But then, in cases where a categorization is always required, it is common for engineers and data scientists to assign \(\vec{x}\) to the class with the highest probability, even if it’s not very high, that is:

\(y = \begin{cases} 1 & \text{if } h(\vec{x}) \geq \frac{1}{2} \\ 0 & \text{otherwise} \end{cases}\)
 

As the logistic function is monotonically increasing, this correponds to:

\(y = \begin{cases} 1 & \text{if } \vec{\theta} \cdot \vec{x} \geq 0 \\ 0 & \text{otherwise} \end{cases}\)
 

 

This is, in fact, the exact hypothesis of a support vector machine (only with a different \(\vec{\theta}\)), which directly yields this deterministic prediction without going through the probability stage. It is, however, possible to obtain an equivalent probability using Platt scaling, which means that at this point, the two models are very similar.

In the end, the main difference between them lies in the way they are trained. Support vector machines are what we call a large margin classifier, and they work by finding the optimal separating hyperplane for the data they are provided: that is, the one that maximizes the distance from it to the nearest data point on each side.


 

This training is achieved through the minimization of different cost functions. For logistic regression, the cost function can be expressed as the following:

\(\frac{1}{m} \sum\limits_{i = 1}^{m} (y_i (- \ln(\frac{1}{1 + e^{\large – \vec{\theta} \cdot \vec{x_i}}})) + (1 – y_i) (-\ln(1 – \frac{1}{1 + e^{\large – \vec{\theta} \cdot \vec{x_i}}})) + \frac{\lambda}{2} \|\vec{\theta}\|^2)\)
 

(Note: the last term is used to prevent the model from overfitting, that is performing very well on the training set but failing to predict new entries. This technique is known as regularization, and can be adjusted with the parameter \(\lambda\). We are using the \(L^2\) norm here, but it is also possible to use the \(L^1\) norm or a linear combination of both.)

The cost function above is in fact based on two sub-functions, one that is used if the entry is positive (\(y = 1\)), \(– \ln(h(\vec{x}))\), and another if it is negative (\(y = 0\)), \(-\ln(1 – h(\vec{x}))\). They are plotted below.


 

Support vector machines, on the other hand, are trained by minimizing the following cost function:

\(\frac{1}{m} \sum\limits_{i = 1}^{m} (y_i \max(0, 1 – \vec{\theta} \cdot \vec{x_i}) + (1 – y_i) \max(0, 1 + \vec{\theta} \cdot \vec{x_i}) + \frac{\lambda}{2} \|\vec{\theta}\|^2)\)
 

(Note: A different notation is traditionally used for support vector machines, but I’ll stick to this one for the sake of comparison.)
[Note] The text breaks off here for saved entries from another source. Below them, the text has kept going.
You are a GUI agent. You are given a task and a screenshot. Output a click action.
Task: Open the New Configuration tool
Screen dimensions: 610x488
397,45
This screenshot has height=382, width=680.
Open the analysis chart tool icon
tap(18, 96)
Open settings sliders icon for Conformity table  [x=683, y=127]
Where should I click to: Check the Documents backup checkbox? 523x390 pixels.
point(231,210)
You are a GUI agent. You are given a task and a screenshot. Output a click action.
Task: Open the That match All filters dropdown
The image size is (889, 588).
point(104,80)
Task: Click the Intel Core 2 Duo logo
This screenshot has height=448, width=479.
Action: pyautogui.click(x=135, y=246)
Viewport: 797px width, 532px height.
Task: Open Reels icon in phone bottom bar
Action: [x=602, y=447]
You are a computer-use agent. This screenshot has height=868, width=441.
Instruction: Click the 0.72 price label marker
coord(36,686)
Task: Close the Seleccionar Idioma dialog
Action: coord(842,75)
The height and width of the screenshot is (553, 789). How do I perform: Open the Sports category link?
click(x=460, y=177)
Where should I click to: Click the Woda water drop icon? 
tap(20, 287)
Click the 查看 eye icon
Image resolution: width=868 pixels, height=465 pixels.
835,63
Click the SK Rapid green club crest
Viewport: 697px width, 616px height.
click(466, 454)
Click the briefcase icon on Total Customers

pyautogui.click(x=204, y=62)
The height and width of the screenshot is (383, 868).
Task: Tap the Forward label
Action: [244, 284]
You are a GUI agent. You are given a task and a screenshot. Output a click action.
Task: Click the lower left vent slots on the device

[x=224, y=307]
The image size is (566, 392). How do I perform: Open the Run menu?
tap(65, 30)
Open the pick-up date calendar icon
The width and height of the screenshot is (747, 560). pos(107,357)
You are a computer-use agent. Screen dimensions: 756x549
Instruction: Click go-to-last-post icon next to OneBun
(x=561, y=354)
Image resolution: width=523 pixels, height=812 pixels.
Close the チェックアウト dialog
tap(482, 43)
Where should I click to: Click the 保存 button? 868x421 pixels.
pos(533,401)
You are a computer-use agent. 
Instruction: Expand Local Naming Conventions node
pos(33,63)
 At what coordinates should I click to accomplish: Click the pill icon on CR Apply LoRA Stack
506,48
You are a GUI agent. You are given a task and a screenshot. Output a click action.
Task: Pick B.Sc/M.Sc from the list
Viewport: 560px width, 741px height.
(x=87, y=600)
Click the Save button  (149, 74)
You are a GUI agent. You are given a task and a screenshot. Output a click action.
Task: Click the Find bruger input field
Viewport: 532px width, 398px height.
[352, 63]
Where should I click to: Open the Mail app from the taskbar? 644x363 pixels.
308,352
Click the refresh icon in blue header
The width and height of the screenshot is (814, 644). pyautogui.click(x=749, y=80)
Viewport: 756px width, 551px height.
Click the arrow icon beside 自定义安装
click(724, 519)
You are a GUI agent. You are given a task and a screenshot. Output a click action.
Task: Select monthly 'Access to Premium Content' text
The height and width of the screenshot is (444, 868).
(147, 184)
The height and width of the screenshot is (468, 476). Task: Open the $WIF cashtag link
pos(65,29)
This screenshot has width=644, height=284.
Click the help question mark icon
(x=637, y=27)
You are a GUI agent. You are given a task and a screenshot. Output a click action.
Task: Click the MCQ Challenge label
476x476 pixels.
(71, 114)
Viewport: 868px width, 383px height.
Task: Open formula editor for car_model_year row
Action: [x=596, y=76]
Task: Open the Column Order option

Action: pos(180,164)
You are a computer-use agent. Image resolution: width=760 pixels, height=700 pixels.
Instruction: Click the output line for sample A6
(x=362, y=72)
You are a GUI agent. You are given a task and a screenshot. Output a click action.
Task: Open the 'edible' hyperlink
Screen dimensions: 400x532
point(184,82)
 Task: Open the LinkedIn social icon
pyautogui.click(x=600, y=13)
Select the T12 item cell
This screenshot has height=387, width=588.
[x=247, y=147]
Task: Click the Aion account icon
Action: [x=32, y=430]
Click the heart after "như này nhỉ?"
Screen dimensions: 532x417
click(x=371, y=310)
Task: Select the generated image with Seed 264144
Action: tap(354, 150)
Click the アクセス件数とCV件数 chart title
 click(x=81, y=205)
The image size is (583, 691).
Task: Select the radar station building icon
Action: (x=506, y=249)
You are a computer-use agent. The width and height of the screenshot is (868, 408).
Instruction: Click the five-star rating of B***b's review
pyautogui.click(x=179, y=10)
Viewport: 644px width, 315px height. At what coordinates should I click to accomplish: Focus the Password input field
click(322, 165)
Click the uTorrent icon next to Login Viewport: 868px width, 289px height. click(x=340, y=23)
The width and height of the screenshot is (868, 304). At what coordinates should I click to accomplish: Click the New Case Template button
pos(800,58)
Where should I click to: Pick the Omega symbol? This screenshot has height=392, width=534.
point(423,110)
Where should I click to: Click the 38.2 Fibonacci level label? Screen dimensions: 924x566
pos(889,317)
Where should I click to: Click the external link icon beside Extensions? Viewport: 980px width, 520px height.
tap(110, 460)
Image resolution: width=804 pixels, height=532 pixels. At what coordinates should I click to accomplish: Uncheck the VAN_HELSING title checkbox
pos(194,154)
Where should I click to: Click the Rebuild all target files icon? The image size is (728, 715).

The two corresponding sub-functions are plotted below:


 

They are very similar to the ones used in logistic regression, except that they end more abruptly, placing no penalty on values of \(\vec{\theta} \cdot \vec{x}\) greater than \(1\) if \(y = 1\), or smaller than \(-1\) if \(y = 0\). This clear delimitation allows support vector machines to separate data with as high a margin as possible. Note that with \(\lambda\) very small (little to no regularization), this approach will be too sensitive to outliers and may not yield a truly optimal result.

But in the end, the most important difference beween logistic regression and support vector machines is how they work with kernels. Kernels are very useful when the data is not linearly separable: they allow us to map our entries (\(\in \mathbb R^{n}\)) to a new set of higher-dimensional entries (\(\in \mathbb R ^{m}\)) which can now be separated by an \(m – 1\)-dimensional hyperplane. A common example is the radial basis function kernel, which maps each entry in the data set to a decreasing function of the squared Euclidean distance between itself and each other entry: the associated kernel function is \(K(\vec{x_1}, \vec{x_2}) = \exp\left(-\frac{\|\vec{x_1} – \vec{x_2}\|^2}{2\sigma^2}\right)\). A wide variety of kernels exist, from polynomial to string kernels (useful for text inputs).

Kernels can be used with pretty much every machine learning algorithm, but they are particularly efficient with support vector machines. This is because it’s possible to use sequential minimal optimization, an algorithm that partitions the training problem into smaller ones that can be solved analytically, in their implementation. This speeds up training significantly.

Now what about the implementation? Both logistic regression and SVMs are supported by MLlib. A simple logistic regression can be implemented as follows:

(Note: setRegParam sets the regularization parameter \(\lambda\), while setElasticNetParam sets the mix between the use of the \(L^1\) and \(L^2\) norms, from 0 for \(L^2\) to 1 for \(L^1\).)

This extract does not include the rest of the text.